Again, I was talking about intermittent fasting or time restricted feeding.

The easiest way to prone your androgen receptors for optimal testosterone uptake is intermittent fasting. Simply skipping your breakfast and pushing the first meal of the day as far as you can is a method that works very well. A small study showed that a fast of 12 to 56 hours improved testosterone response up to 180% in lean, but not in obese men.
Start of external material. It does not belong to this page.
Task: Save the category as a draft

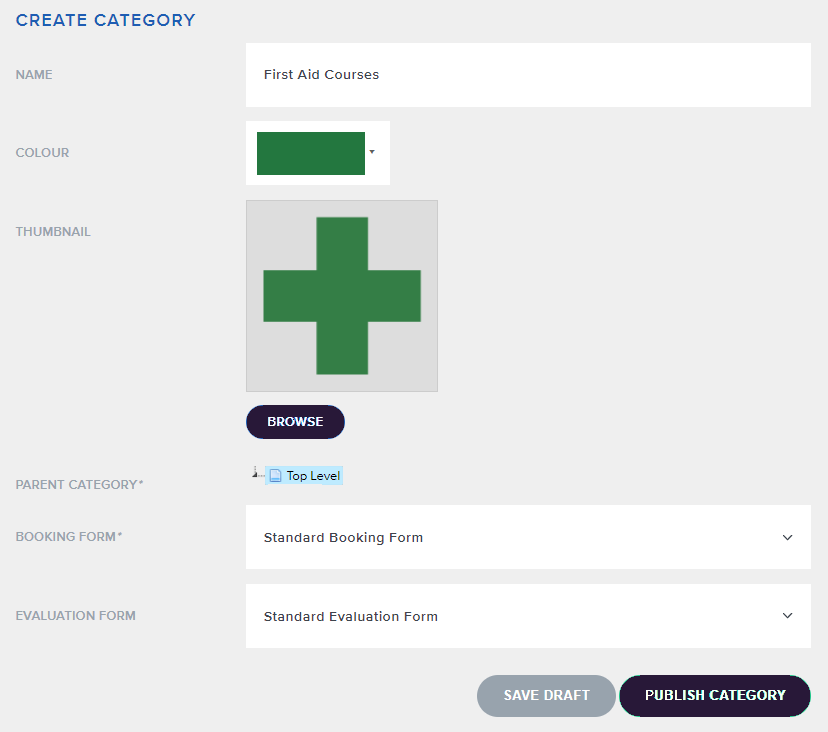Action: [546, 695]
Another study found out that after 10 day water fast their testosterone had a downward trend of approximately 15–20%. When re-feeding after the prolonged fast with normal meals the participants’ testosterone levels went up significantly higher than before the fasting baseline values. One guy even went from around 600 ng/dl to 1600 ng/dl. The explanation for this phenomenon is that fasting primes your body to be more receptive of testosterone which means higher androgen receptor sensitivity.

A 2016 study on healthy men showed that eight weeks of the 16/8 diet decreased the amount of circulating testosterone and increased the sensitivity of androgen receptors. This came with added benefits of lower fat mass, maintained muscle mass and strength, suggesting that circulating testosterone was being used more efficiently and exerting a stronger androgenic effect.
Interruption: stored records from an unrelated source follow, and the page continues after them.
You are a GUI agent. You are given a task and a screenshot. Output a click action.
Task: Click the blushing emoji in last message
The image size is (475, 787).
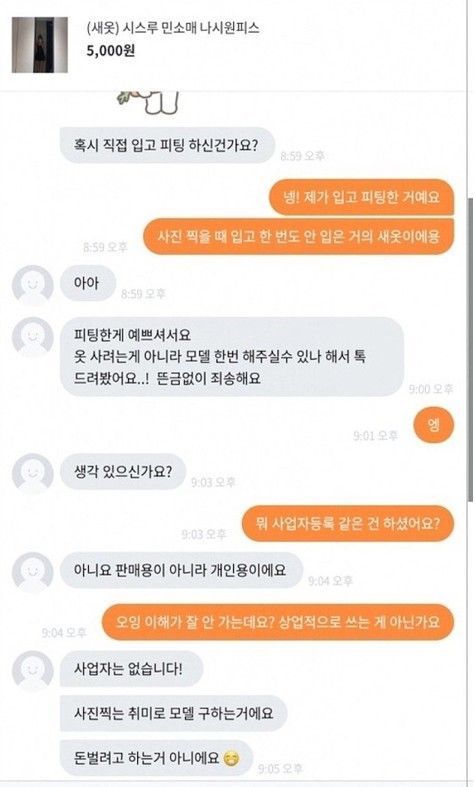coord(230,758)
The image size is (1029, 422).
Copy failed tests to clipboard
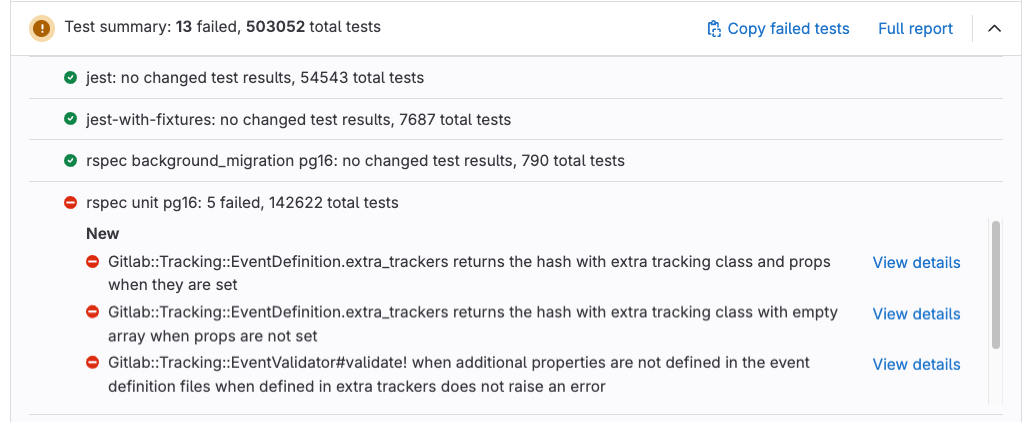click(x=788, y=29)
Fasting short-term (an overnight fast – a good night’s rest) showed to increase the GnRH-elicited LH response by 67% in the non-obese group, and the corresponding testosterone response by 180%, meaning increased androgen sensitivity.

Intermittent fasting works well, having been shown to almost double androgen sensitivity.
Robert W. Morton1, 2, Koji Sato3, Michael P. Gallaugher2, Sara Y. Oikawa1, 2, Paul D. McNicholas2, Satoshi Fujita4 and Stuart M. Phillips1. “Muscle Androgen Receptor Content but Not Systemic Hormones is Associated with Resistance Training-Induced Skeletal Muscle Hypertrophy in Healthy, Young Men,” Front. Physiol. | doi: 10.3389/fphys.2018.01373 (full text yet to be published).


With all that said, many of us have adrenal issues and any form of fasting may not always be the best option.